AMORIM – Dal ritiro di Perth, in Australia, Ruben Amorim ha parlato in conferenza stampa affrontando numerosi temi legati all’inizio della tournée estiva del Milan. Dal futuro di Rafael Leao all’importanza di Luka Modric, fino al rapporto con il club rossonero, il tecnico portoghese ha ribadito la propria filosofia e gli obiettivi della nuova stagione.
“Leao resta un nostro giocatore”
Amorim ha voluto spegnere le voci di mercato che riguardano Rafael Leao, spiegando che il portoghese sarà trattato come tutti gli altri componenti della rosa.
“Parlerò con Rafael, con Ramos, con Saelemaekers e con tutti i giocatori che rientrano. Finché non cambia nulla sono nostri giocatori. Tutti si alleneranno e lotteranno per un posto in squadra. Le regole valgono per tutti.”
Modric, esperienza al servizio dei giovani
L’allenatore rossonero ha confermato che l’idea è quella di vedere Luka Modric in campo durante le amichevoli australiane, anche se la decisione definitiva dipenderà dalle sue condizioni.
Per Amorim, il croato rappresenta molto più di un campione dal punto di vista tecnico.
“Non conta solo quanto corri, ma quanto velocemente pensi. Luka è straordinario in questo e aiuterà tantissimo i nostri giovani. Vogliamo una squadra con esperienza e talento.”
“Allenare il Milan è un sogno”
Tra i passaggi più significativi della conferenza c’è quello dedicato al suo rapporto con il Milan.

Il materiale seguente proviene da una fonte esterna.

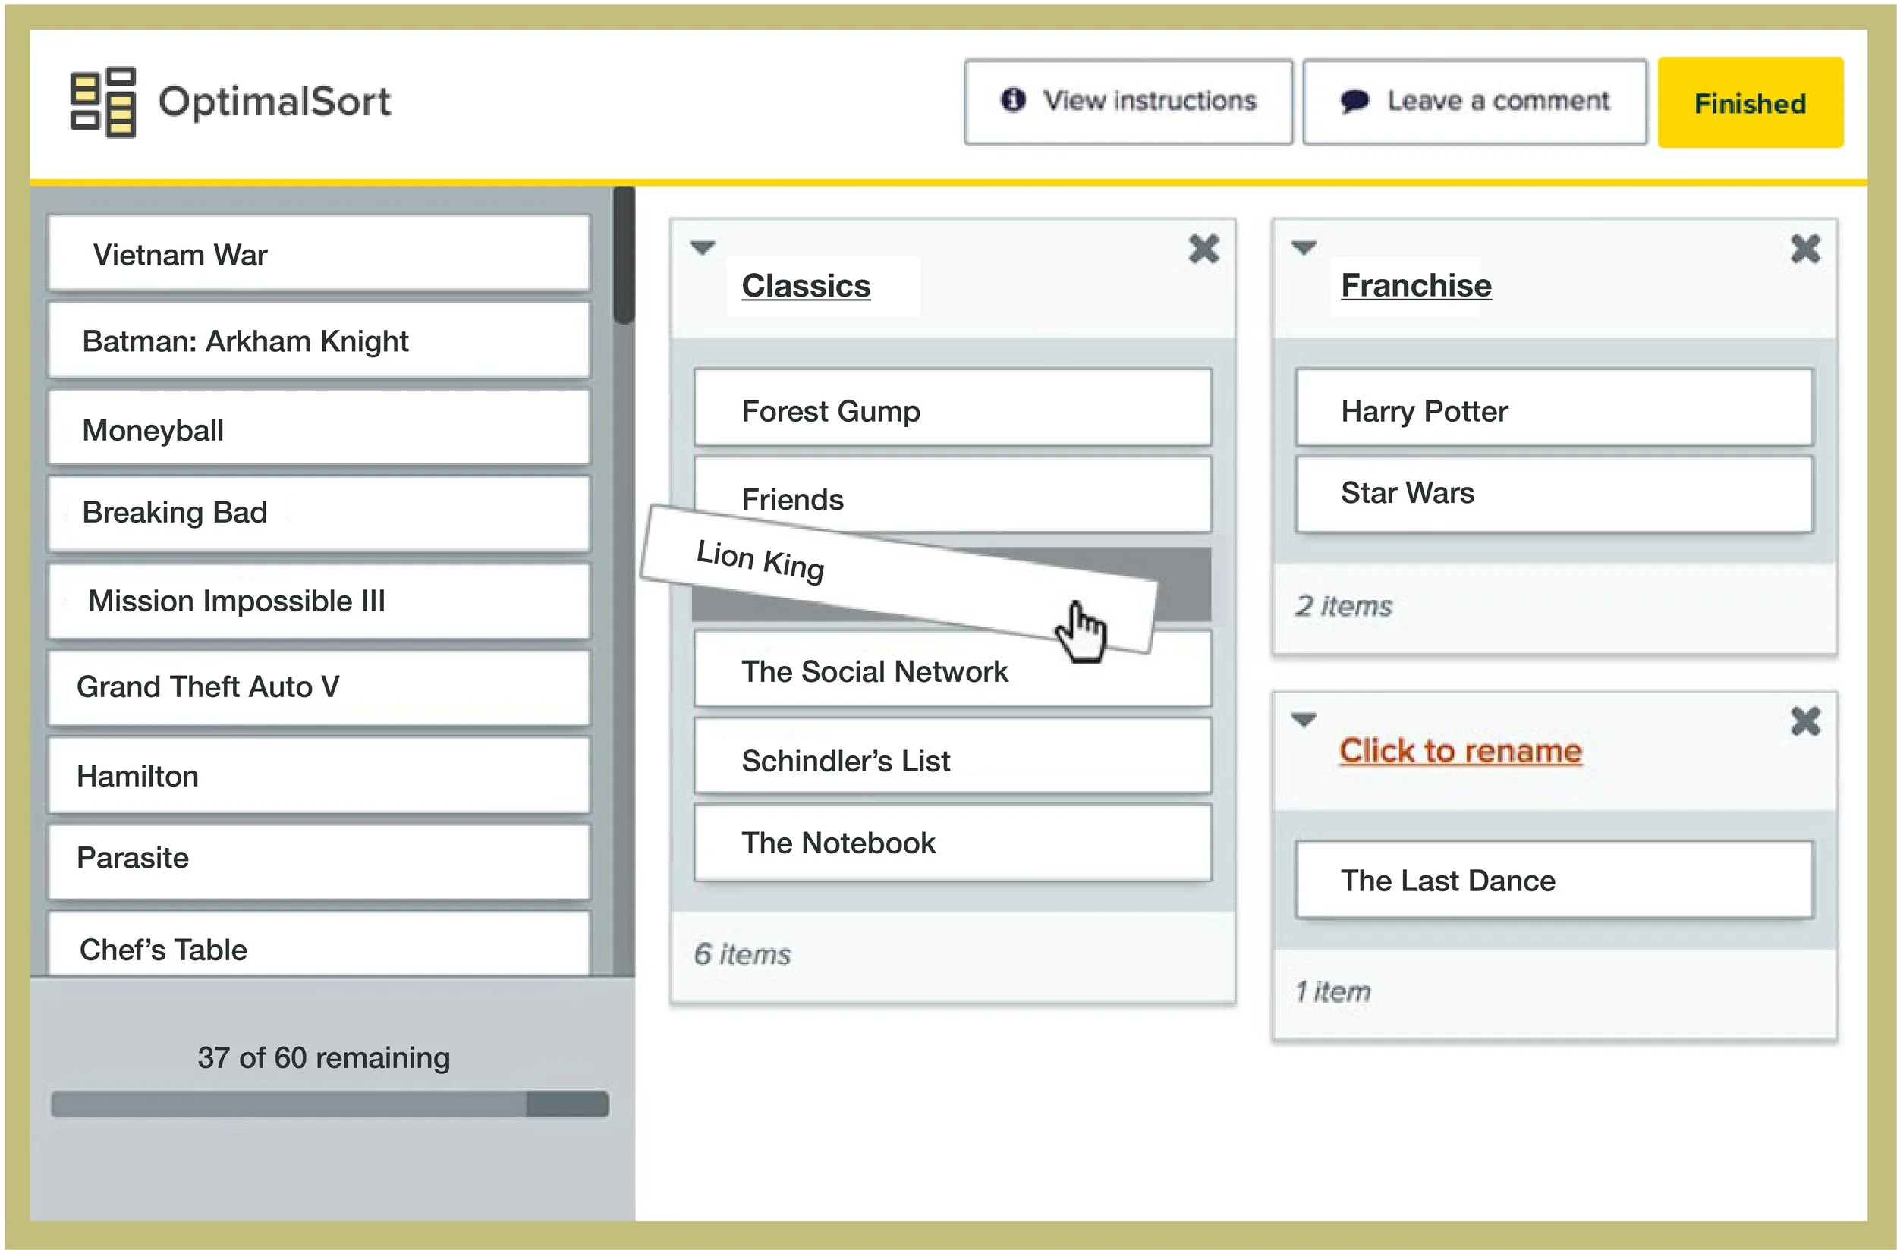Click the info icon in View instructions
Screen dimensions: 1897x1250
point(1013,100)

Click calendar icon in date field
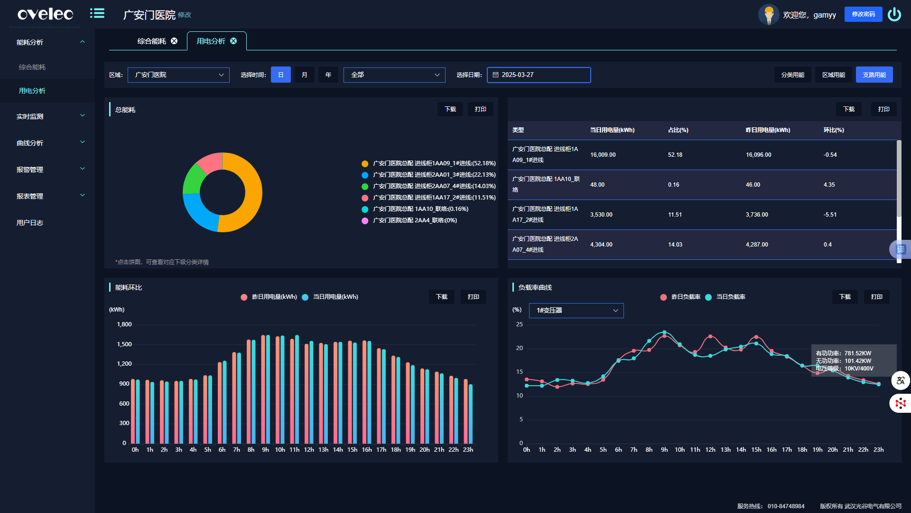(495, 75)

“Ogni mattina mi sveglio felice. So quanto sono fortunato ad allenare un club come il Milan. È un sogno e sarei felice se questa fosse la mia destinazione finale.”
Il tecnico ha però sottolineato che i sogni devono essere accompagnati dai risultati.
“Nel calcio si viene giudicati dalla prossima partita. Per questo penso solo a preparare la squadra nel miglior modo possibile.”
Il look e la chiamata del Milan
Amorim ha parlato anche della scelta di presentarsi in panchina con un abbigliamento elegante.
“Milano è la città della moda e bisogna rappresentarla nel modo migliore. Fa parte della storia del Milan.”
Infine ha raccontato cosa lo ha convinto ad accettare la proposta rossonera.
“Mi hanno scelto per la mia idea di calcio, ma anche per le esperienze vissute, comprese quelle negative. Sono tifoso del Milan da quando ero bambino e conosco bene la storia di questo club. Ora vogliamo costruire un nuovo futuro.”